C’est donc une vue générale de l’univers entier en son état présent que commence par prendre le Bodhisattva ; et, certes, quand il était en train il dut y voir bien plus de choses que n’en a retenues son monastique interprète, trop uniquement préoccupé de damner les hérétiques et de béatifier les vrais croyants — trop persuadé aussi, à notre gré, de l’impeccable régularité du jeu du karma. Du moins souligne-t-il de son mieux avec quelle perspicacité et quelle hauteur de vue le Bodhisattva contemple la révolution perpétuelle de la grande roue des existences[1] — laquelle lui apparaît pareille à celle de ces machines hydrauliques que l’on appelle des norias et dont les godets (remplacés dans l’Inde par des chapelets de cruches) plongent, se remplissent d’eau, remontent, puis, redescendant, se vident pour s’emplir à nouveau et recommencer sans fin le même mouvement circulaire. Le contemplateur attristé de l’incessante et vaine activité des abeilles dont il a été question tout à l’heure, bien qu’il profite de toute la marge de supériorité qui sépare la raison de l’instinct, ne saurait apporter à son examen plus de pénétration ni de sympathie ; mais songez que cette fois c’est un homme d’entre les hommes qui, s’élevant d’un puissant coup d’aile et planant au-dessus de l’humanité, considère en spectateur certes compatissant, mais aussi terriblement lucide, la futile agitation de la ruche ou (si vous préférez) de la fourmilière humaine. Ne craignons pas de nous tromper en pensant que lui non plus ne découvre au cycle des générations « qui naissent, croissent, tombent et repoussent[2] » ni commencement, ni fin, ni sens : la suite va nous confirmer dans cette opinion ; et si le texte ne le dit pas, c’est que cela va sans dire.

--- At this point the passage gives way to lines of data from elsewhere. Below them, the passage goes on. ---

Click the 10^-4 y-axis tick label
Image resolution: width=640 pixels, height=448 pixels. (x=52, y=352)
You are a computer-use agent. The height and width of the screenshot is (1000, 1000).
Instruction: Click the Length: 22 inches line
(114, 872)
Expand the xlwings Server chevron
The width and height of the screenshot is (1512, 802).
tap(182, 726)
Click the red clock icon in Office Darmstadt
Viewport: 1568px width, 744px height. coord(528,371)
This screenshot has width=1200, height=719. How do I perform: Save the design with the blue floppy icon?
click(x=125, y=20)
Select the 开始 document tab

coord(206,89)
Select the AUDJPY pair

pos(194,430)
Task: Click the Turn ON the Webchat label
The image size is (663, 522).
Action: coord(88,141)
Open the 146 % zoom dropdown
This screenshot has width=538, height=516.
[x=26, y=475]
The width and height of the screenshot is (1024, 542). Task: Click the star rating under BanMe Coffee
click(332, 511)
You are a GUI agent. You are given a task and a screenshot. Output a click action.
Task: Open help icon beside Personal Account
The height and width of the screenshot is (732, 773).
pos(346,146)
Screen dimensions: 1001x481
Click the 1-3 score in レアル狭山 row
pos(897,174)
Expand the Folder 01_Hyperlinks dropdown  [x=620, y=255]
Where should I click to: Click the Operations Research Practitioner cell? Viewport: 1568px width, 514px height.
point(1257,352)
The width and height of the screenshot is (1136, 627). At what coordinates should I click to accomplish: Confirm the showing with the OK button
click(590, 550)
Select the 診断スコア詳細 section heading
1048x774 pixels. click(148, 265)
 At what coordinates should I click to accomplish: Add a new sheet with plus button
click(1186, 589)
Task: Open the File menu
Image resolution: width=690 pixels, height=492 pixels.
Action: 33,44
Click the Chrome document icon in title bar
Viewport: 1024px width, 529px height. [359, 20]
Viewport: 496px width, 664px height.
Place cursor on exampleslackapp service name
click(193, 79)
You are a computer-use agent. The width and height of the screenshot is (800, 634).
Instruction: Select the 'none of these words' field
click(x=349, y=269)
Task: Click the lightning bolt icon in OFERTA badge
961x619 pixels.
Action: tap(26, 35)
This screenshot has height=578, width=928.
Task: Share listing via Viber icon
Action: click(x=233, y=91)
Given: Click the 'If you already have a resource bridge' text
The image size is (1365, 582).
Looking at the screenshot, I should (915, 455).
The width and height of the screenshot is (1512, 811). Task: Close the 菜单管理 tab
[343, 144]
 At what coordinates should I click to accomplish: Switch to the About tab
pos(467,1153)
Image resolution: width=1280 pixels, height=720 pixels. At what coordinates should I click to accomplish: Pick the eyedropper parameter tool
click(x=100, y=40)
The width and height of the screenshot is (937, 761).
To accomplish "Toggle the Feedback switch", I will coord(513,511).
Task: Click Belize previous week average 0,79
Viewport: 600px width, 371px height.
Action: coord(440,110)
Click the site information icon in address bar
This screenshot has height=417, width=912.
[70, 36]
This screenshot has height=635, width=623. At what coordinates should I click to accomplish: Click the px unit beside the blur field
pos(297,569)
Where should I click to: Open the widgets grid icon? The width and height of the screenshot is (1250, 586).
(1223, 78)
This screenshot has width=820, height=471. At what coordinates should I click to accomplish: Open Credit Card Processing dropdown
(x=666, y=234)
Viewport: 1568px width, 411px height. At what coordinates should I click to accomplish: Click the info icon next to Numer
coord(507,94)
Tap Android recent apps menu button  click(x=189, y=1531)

La deuxième veille. — Après avoir ainsi exploré l’espace, c’est le passé que va sonder le Bodhisattva pendant la seconde ou moyenne veille de la nuit. Devant son œil supra-humain se déroulent à présent les centaines de milliers de millions de ses existences antérieures — des siennes et de celles des autres. Avec une vitesse vertigineuse toutes repassent jusque dans leurs détails : « J’étais là, sous tel nom, de telle famille, de telle caste, de telle condition ; telle fut la longueur de ma vie, telles mes allées et

  1. La comparaison avec le ghaṭî-yantra ou noria est dans le DA p. 300 l. 17.
  2. La citation est de la Kaṭhopanishad I 6.